━━ EXERCISE DATA

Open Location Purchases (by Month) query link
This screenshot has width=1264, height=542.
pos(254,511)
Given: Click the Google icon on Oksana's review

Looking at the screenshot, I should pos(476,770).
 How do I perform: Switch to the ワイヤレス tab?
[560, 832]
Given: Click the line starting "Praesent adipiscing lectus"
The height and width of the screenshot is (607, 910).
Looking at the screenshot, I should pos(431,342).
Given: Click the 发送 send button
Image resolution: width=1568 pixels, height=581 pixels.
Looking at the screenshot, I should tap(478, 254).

━━━━

→ WORK ORDER
Retype all the data verbatim.

→ ANSWER AREA
Open Location Purchases (by Month) query link
This screenshot has width=1264, height=542.
pos(254,511)
Given: Click the Google icon on Oksana's review

Looking at the screenshot, I should pos(476,770).
 How do I perform: Switch to the ワイヤレス tab?
[560, 832]
Given: Click the line starting "Praesent adipiscing lectus"
The height and width of the screenshot is (607, 910).
Looking at the screenshot, I should pos(431,342).
Given: Click the 发送 send button
Image resolution: width=1568 pixels, height=581 pixels.
Looking at the screenshot, I should tap(478, 254).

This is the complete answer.